The British Virgin Islands is a United Kingdom Overseas Territory located approximately 60 miles east of Puerto Rico in the Caribbean. The principal islands are Tortola and Virgin Gorda. Road Town, located on the island of Tortola is the capital city and financial center of the BVI.
As a British Overseas Territory, the BVI is known as an Offshore Finance Centre (OFC) and offers all the security traditionally associated with the British flag. The territory is responsible for its own internal self-Government, and is governed by a democratically elected Legislative and Executive Council. Democratic elections are held at least once every four years. BVI Law is based on the British Legal System and English Common Law. There are no exchange controls and no restrictions on movement of currency.
The BVI has gained a reputation as a World leading Offshore corporate domicile; in recent years it has introduced new products including innovative trust, insurance, and funds. It also has a predictable and business-friendly insolvency regime, as well as a Category 1 Shipping Registry.
The BVI's success as an International Finance Centre is due primarily to its politically-stable environment with a legislative framework developed in close consultation with the private sector. There continue to be good demand for financial services; as such the banking system in the BVI has been left untouched, relatively speaking, by the recent turmoil in the banking markets. Private and institutional investors continue to be attracted to the BVI because of its professional infrastructure, business friendly approach, flexibility, law framework, stability, well regulated regime and tax neutrality. Key BVI advantages also include a dedicated commercial court; and absence of exchange controls, with the US dollar being the legal tender. High taxation, overly complex laws and excessive regulations in many industrialized countries, and political turbulence and economic uncertainty in developing Countries, are some of the factors influencing the growth in demand. All banks are well capitalized and all have been profitable in recent years.
Other factors which have also been essential contributors to the BVI's success include an enlightened Financial Services Commission (FSC) which is an independent regulatory authority to ensure that all activities of the BVI financial services industry operates within International standards of best practice and a highly efficient BVI Companies Registry. The BVI's financial services industry weathered the storm very well during the financial crisis mainly due in part to its reputation as a well regulated Offshore Finance Centre (OFC) that is internationally recognized and respected. The BVI Financial Services Commission (FSC) has maintained tight regulation to safeguard the integrity of the jurisdiction, and continues to initiate legislation which keeps the Territory's laws amongst the most advanced and flexible to be found in any of the Offshore Finance Centers (OFCs).
At the end of December 2009, total assets for all the banks amounted to nearly $2.5 billion, almost all of which related to the general banks. Total capital amounted to $402 million and total pretax/post tax profits to $59 million. The aggregate equity to total assets is 16 percent. The system is also highly liquid; of the aggregate balance-sheet size of $2.5 billion, $927 million (37 percent) takes the form of liquid assets. Almost all of these liquid assets are placed with the head office/parent bank overseas, as there is no interbank bank market in the BVI.
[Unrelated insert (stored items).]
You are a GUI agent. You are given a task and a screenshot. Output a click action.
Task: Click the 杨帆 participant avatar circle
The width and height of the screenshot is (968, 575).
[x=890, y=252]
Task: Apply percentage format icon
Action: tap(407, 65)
BVI law provides for three classes of banking licences: a general banking licence, a restricted Class I banking licence, and a restricted Class II banking licence. A general banking licence permits the holder to conduct banking business within and outside the BVI. A restricted Class I banking licence and a restricted Class II banking licence do not allow the respective holders to take deposits or make loans to BVI residents except in the case of corporations. (The difference between a Class I and Class II licence relates to the manner in which they can deal with BVI corporations.)
There are six general banking licences, one Class I licence and no Class II licence. Of the six general licences, three are branches of overseas banks and three are locally incorporated. Of the three locally incorporated, two are subsidiaries of overseas banks and one is a BVI Government owned bank.
The three branches of overseas banks are Banco Popular de Puerto Rico, First Bank Puerto Rico and First Caribbean International Bank (Cayman) Limited. The two subsidiary banks are Scotiabank (British Virgin Islands) Limited (Canada) and VP Bank (BVI) Limited (Liechtenstein). The Government-owned bank, National Bank of the Virgin Islands Limited was formerly the Development Bank of the Virgin Islands.
All banks offer a full range of typical personal and commercial services, and a host of ATM machines for added convenience. They also provide various related services for wealth/asset management. Wealth/asset management business may be directed to the banks through independent asset managers either located in the BVI or overseas, or through the parent offices. The risk-based supervision recognizes the particular attributes of banking business in the BVI and the risks involved. Credit risk is low and usually well secured and there is little market and liquidity risk as these are managed by head offices. Credit concentrations are also low.
Financial services businesses, corporations, trusts and funds as well as individual savers from around the World have chosen to place their money and confidence in the many banking services the BVI's sector has to offer.